YOUR OBJECTIVE: Search the entries for the word "Switch" and copy each line that has it.

DATA EXTRACTS:

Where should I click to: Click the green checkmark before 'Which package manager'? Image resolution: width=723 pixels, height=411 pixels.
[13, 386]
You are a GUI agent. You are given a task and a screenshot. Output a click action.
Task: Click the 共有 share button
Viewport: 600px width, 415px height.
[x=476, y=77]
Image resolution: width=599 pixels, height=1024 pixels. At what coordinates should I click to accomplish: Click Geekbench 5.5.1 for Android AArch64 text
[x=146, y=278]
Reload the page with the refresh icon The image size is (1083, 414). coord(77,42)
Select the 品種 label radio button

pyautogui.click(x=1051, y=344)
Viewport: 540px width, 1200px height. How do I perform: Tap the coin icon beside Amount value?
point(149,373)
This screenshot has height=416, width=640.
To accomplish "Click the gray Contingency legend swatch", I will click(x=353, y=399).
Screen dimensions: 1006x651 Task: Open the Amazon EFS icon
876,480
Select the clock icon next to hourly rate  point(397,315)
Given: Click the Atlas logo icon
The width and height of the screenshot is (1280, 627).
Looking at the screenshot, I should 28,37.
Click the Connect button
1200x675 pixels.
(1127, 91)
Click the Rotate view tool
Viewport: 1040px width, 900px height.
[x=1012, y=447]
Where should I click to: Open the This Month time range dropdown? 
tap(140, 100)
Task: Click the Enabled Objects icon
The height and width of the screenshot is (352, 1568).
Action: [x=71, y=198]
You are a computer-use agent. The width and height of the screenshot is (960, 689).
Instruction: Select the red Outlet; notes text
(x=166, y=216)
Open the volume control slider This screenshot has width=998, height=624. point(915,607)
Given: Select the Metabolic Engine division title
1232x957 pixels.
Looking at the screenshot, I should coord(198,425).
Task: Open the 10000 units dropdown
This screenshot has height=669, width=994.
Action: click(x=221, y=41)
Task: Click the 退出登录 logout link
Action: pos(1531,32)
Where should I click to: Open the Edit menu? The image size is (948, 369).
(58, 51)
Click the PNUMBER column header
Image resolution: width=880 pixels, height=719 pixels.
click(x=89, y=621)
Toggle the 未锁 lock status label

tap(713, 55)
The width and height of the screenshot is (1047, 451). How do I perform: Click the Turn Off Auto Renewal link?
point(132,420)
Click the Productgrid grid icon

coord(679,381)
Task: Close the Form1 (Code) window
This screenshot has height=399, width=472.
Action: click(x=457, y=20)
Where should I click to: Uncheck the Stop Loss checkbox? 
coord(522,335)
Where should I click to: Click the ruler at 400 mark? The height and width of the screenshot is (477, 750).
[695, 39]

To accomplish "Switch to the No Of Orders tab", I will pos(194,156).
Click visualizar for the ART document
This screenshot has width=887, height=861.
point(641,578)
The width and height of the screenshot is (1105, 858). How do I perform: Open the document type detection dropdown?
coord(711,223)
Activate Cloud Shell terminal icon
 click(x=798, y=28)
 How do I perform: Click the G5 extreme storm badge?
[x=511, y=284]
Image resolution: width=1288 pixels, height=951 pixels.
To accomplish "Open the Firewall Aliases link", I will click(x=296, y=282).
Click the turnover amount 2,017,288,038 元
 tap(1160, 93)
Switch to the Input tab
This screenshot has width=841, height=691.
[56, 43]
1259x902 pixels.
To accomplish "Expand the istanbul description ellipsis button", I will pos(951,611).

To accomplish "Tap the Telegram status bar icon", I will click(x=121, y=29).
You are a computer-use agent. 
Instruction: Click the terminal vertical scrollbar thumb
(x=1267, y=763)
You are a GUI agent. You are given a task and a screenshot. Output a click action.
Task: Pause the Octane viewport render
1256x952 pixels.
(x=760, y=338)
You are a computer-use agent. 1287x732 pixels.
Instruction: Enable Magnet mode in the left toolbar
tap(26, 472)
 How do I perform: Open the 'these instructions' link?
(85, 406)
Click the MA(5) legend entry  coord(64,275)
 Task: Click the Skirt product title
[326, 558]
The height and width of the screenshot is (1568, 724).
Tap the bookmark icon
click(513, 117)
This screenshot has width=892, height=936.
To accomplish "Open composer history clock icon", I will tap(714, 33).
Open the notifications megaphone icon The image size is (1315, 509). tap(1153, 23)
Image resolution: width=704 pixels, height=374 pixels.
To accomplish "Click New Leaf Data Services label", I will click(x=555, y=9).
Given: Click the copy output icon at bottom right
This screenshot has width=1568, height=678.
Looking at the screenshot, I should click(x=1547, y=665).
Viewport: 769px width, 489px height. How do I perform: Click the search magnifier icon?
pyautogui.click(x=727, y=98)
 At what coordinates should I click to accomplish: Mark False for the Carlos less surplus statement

PROBLEM SOLUTION:
To accomplish "Switch to the No Of Orders tab", I will pos(194,156).
Switch to the Input tab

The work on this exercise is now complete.